▶ **EXCERPT TO READ**

And that's America's attitude to Iraq, Iraqis, and arguably the rest of the world, right there in a nutshell. And then they wonder why the people they're occupying hate them...


That's what I pick up - an almost total lack of respect for anything non-American. How sad.

Posted by Anonymous : 1/18/2006 07:16:00 PM

I think the reason is less to do with the overly-pervasive nationalism of US troops and more to do with how they are trained. To get the average person to kill a complete stranger without hesitation you have extensively desensitise them. Part of the process is convincing your troops that your enemy is different from you, less than human, inferior, and not deserving of life. The problem with that approach in an urban insurgency situation 98% of the time your enemy is indistinguishable from the civilian population that you are ostensibly there to protect ... modern military training turns men into monsters by design.

Posted by Frank Stupid : 1/18/2006 07:34:00 PM

I agree with Mr Stupid.

Posted by Muerk : 1/18/2006 08:47:00 PM

Last month, a world-wide survey was conducted by the United Nations. The question asked was... "Would you please give your honest opinion about solutions to the food shortage in the rest of the world?"

The survey was a complete failure because...:

In Africa no-one could recall what "food" was.

In Eastern Europe they didn't know what "honest" meant.

In Western Europe the term "shortage" had respondents very puzzled.

In China everyone knew the word "opinion" was not allowed.

In the Middle East the word "solution" caused a huge fight.

In South America the word "please" resulted in blank stares.

And in the good'ol the US of A, no-one gave fuck what "the rest of the world" meant.

Posted by Anonymous : 1/18/2006 09:38:00 PM

And yet the soldiers are dying in Iraq.

The story of one soldier trying to get a little Iraqi girl to the hospital was sad. She got killed by "Freedom Fighters" who waited until the children gathered around the American truck before setting off the bomb. That soldier certainly wasn't desensitized. The terrorists obviously are.

▶ **EXTRACTED RECORDS**
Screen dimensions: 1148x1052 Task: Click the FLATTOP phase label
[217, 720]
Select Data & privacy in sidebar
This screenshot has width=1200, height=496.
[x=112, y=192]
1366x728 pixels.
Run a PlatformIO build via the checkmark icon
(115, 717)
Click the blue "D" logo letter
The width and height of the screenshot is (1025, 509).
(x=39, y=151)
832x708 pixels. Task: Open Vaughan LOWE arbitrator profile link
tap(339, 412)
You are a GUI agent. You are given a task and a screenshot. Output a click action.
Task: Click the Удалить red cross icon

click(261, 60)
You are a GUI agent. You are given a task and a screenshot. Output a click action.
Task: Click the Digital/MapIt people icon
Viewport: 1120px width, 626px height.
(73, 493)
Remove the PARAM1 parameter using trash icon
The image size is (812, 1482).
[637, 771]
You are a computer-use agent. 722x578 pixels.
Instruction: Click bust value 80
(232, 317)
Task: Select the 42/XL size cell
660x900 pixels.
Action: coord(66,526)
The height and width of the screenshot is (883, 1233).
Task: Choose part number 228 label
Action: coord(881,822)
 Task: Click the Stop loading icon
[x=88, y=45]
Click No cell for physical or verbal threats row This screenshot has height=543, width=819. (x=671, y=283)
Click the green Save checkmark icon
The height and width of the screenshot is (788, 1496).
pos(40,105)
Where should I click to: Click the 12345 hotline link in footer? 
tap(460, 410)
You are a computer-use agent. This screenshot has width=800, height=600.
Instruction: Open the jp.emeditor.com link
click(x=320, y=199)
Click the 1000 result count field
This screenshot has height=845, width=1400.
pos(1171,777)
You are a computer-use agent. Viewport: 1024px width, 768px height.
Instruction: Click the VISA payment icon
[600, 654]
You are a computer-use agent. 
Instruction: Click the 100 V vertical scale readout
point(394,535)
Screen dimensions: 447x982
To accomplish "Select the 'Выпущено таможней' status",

▶ **BRIEF 1**
In the comment thread about Iraq, which organization is said to have conducted the world-wide survey?
▶ **BRIEF 2**
Go on with the comment thread about Iraq, picking up after its final sentence.
None of the items is needed for what follows.

▶ **ANSWER BOX 1**
The United Nations.

▶ **ANSWER BOX 2**
And the Pakistanis are most upset at the US, but willingly took their generous aid after the earthquake.

Anonymous, what I also pick up is a total lack of respect for anything American.

Posted by ZenTiger : 1/19/2006 10:34:00 PM

In the PX here they have for sale various patriotic Zippo lighters. I'm tempted to buy the one that features the outline of Iraq, filled in with the Stars and Stripes. A lot of Americans have a sense of patriotism that borders on the pathological, so no-one sees an American flag in the shape of Iraq as suggesting anything objectionable.

I try to avoid going home at 5pm, because that's when the bugle sounds and everyone has to stand to attention and salute the flag. Some people who are driving on post will even get out of their cars and face the flagpole. The first time I got caught by it I was in my car with the stereo blasting, couldn't hear the bugle, wondered what all these dumbasses were doing stopped in the middle of the road and tried driving around them. Soldiers stepped out into the road to stand to attention in my path, and when the bugle finished they were clearly wishing there was a nearby tree to hang me from. Foreigners disrespecting the stars and stripes can expect to be in serious shit, but the foreigners' flag, well who's going to take that seriously? Not the patriotism enthusiasts, that's for sure.